Provided text:
:::::

Matlab to Python converter

## Project description

SMOP is Small Matlab and Octave to Python compiler

It is used to translate legacy libraries containing

algorithmic matlab code, but not using toolboxes or

graphics. Despite the obvious similarities between

matlab and numeric python, there are enough differences

to make the manual translation of these libraries

infeasible in real life. SMOP generates human-readable

python, at a price --- the generated sources are

`matlabish`, rather than `pythonic`, the library

maintainer must be fluent in both languages, and the old

development environment must be kept around. For matlab

this means paying for the license.

Running the example: ``solver.m``

This program was taken from the matlab programming competition in

2004 (Moving Furniture). For the impatient, it is possible to

compile and run the example without installing smop::

$ tar zxvf smop-0.25.4.tar.gz

$ cd smop-0.25.4/smop

$ python main.py solver.m

$ python go.py

To the left is ``solver.m``. To the right is ``a.py`` --- its

smop translation to python. Though only 30 lines long, this

example shows many of the complexities of converting matlab code

to python.

.. code:: matlab

01 function mv = solver(ai,af,w) 01 def solver_(ai,af,w,nargout=1):

02 nBlocks = max(ai(:)); 02 nBlocks=max_(ai[:])

:::::

Data for this task:
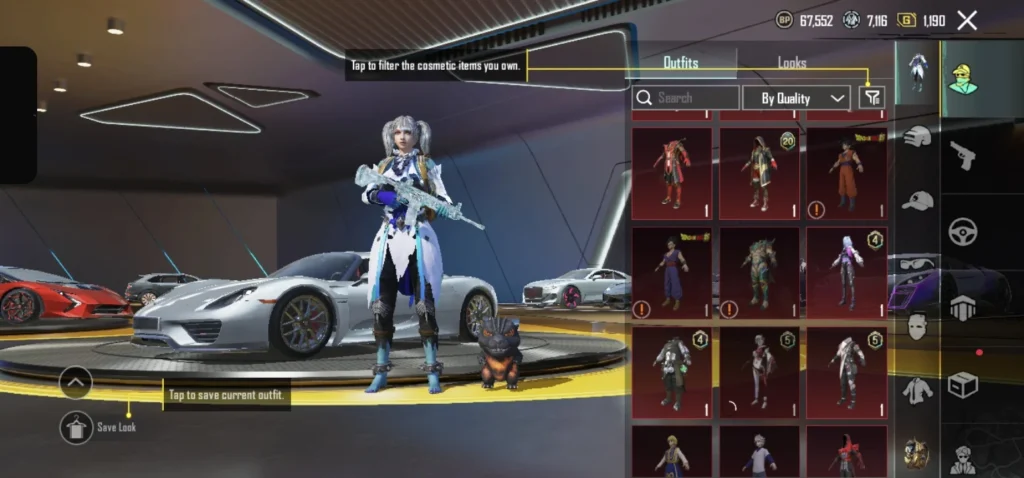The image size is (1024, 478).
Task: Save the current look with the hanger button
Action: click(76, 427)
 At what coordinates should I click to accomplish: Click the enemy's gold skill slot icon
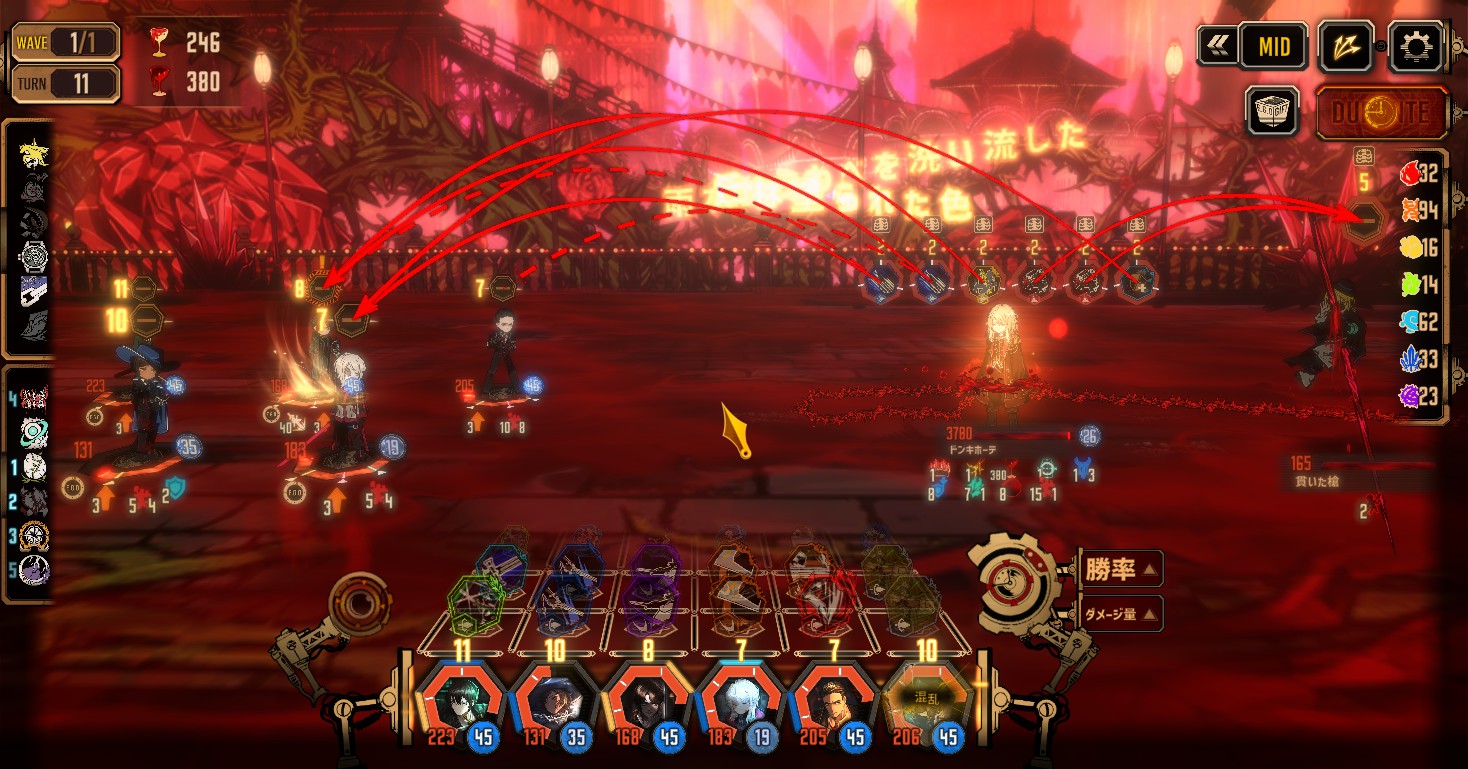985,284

:::::

The tasks:
[a] Repeat the records line for line, leaving the pictures out.
[b] Carry on the converter description from its last line.
The records bear no relation to the converter description.

Answers for the exercise:
[a]
The image size is (1024, 478).
Task: Save the current look with the hanger button
Action: click(76, 427)
 At what coordinates should I click to accomplish: Click the enemy's gold skill slot icon
985,284

[b]
03 [m,n] = size(ai); 03 m,n=size_(ai,nargout=2)

==== ========================================================

02 Matlab uses round brackets both for array indexing and

for function calls. To figure out which is which,

SMOP computes local use-def information, and then

applies the following rule: undefined names are

functions, while defined are arrays.

---- --------------------------------------------------------

03 Matlab function ``size`` returns variable number of

return values, which corresponds to returning a tuple

in python. Since python functions are unaware of the

expected number of return values, their number must be

explicitly passed in ``nargout``.

==== ========================================================

.. code:: matlab

04 I = [0 1 0 -1]; 04 I=matlabarray([0,1,0,- 1])

05 J = [1 0 -1 0]; 05 J=matlabarray([1,0,- 1,0])

06 a = ai; 06 a=copy_(ai)

07 mv = []; 07 mv=matlabarray([])

==== ========================================================

04 Matlab array indexing starts with one; python indexing

starts with zero. New class ``matlabarray`` derives from

``ndarray``, but exposes matlab array behaviour. For

example, ``matlabarray`` instances always have at least

two dimensions -- the shape of ``I`` and ``J`` is [1 4].

---- --------------------------------------------------------

06 Matlab array assignment implies copying; python

assignment implies data sharing. We use explicit copy

here.

---- --------------------------------------------------------

07 Empty ``matlabarray`` object is created, and then

extended at line 28. Extending arrays by

out-of-bounds assignment is deprecated in matlab, but

is widely used never the less. Python ``ndarray``

can't be resized except in some special cases.

Instances of ``matlabarray`` can be resized except

where it is too expensive.

==== ========================================================

.. code:: matlab

08 while ~isequal(af,a) 08 while not isequal_(af,a):

09 bid = ceil(rand*nBlocks); 09 bid=ceil_(rand_() * nBlocks)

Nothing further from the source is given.